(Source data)
[Begin]
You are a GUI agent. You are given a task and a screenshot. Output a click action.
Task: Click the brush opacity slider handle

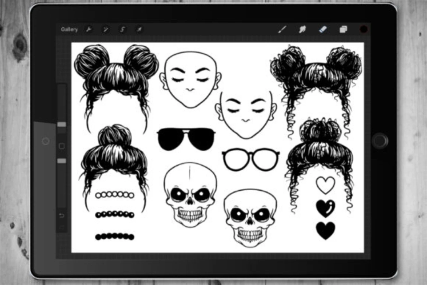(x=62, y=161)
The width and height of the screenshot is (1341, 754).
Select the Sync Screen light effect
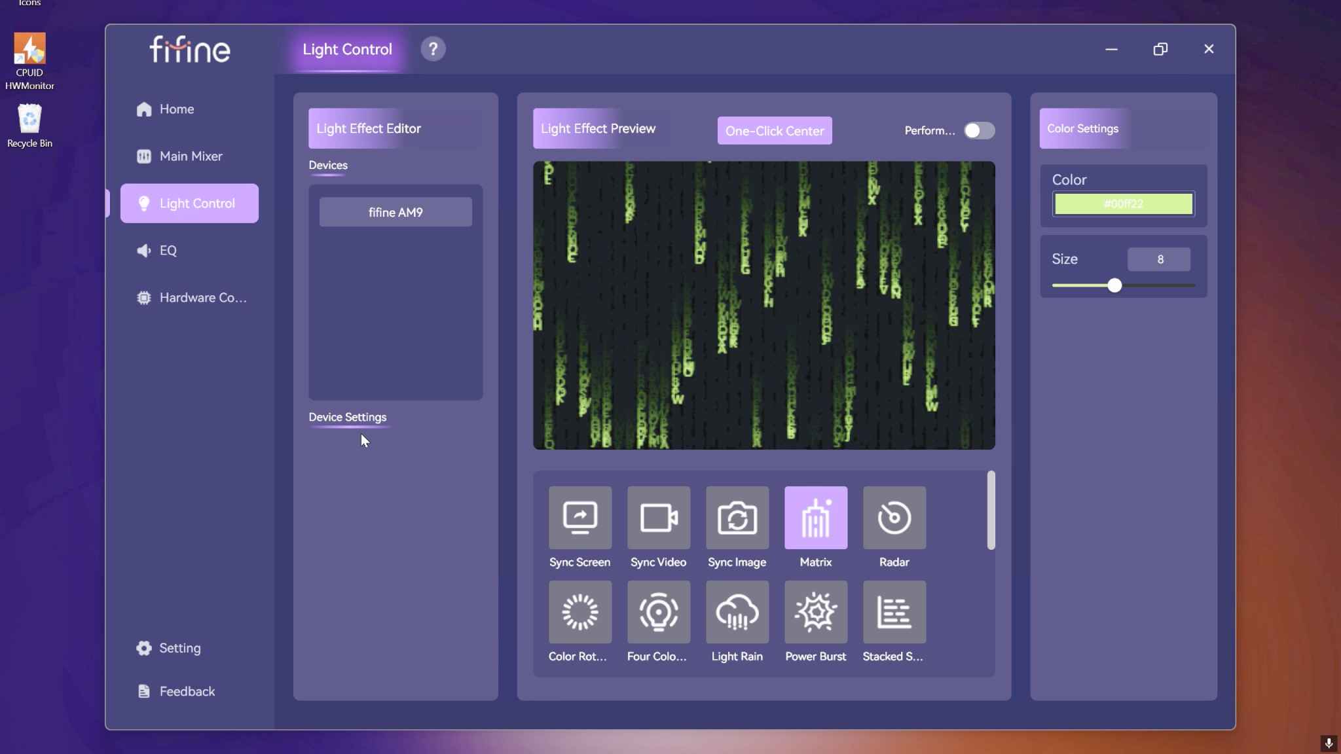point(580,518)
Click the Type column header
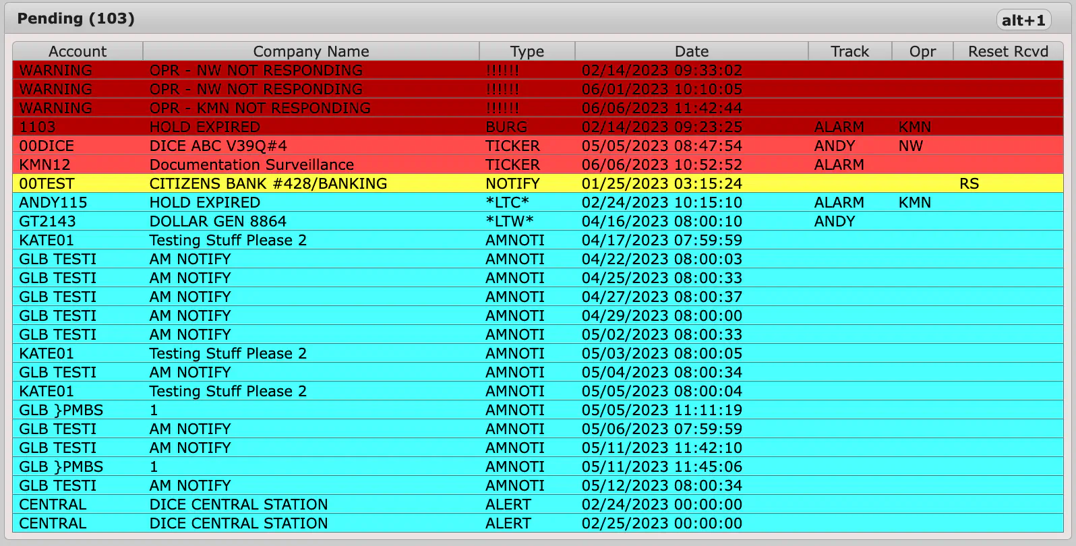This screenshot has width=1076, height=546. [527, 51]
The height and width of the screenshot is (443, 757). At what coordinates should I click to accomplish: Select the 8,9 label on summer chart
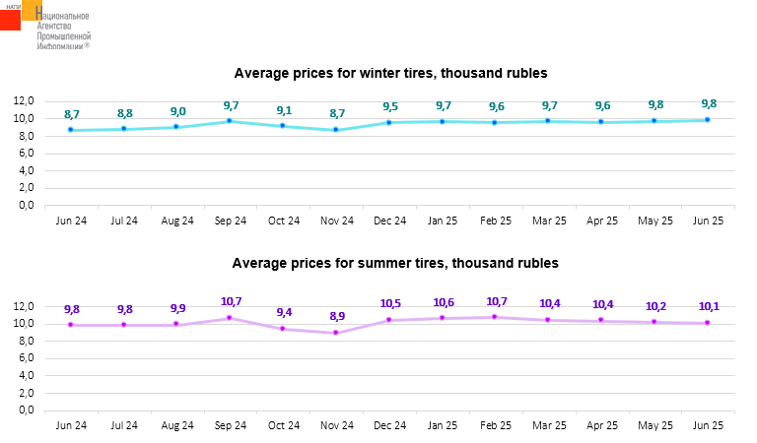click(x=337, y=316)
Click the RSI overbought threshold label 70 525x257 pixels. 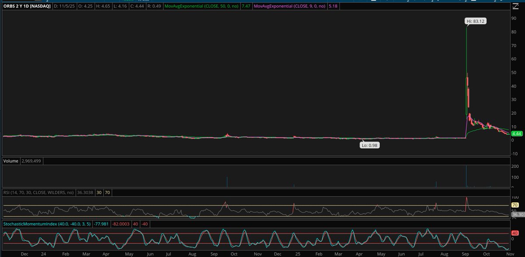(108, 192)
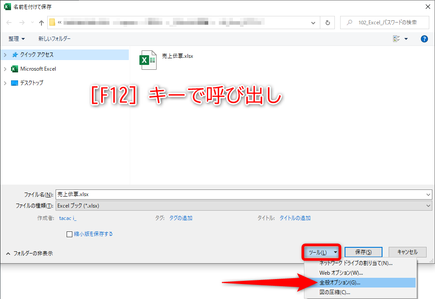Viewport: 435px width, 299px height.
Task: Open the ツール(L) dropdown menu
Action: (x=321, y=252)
[End]
§ TASK GOAL:
State how many lines in the rows above contain the word "Select", and give only the number.

§ WRITTEN ANSWER:
2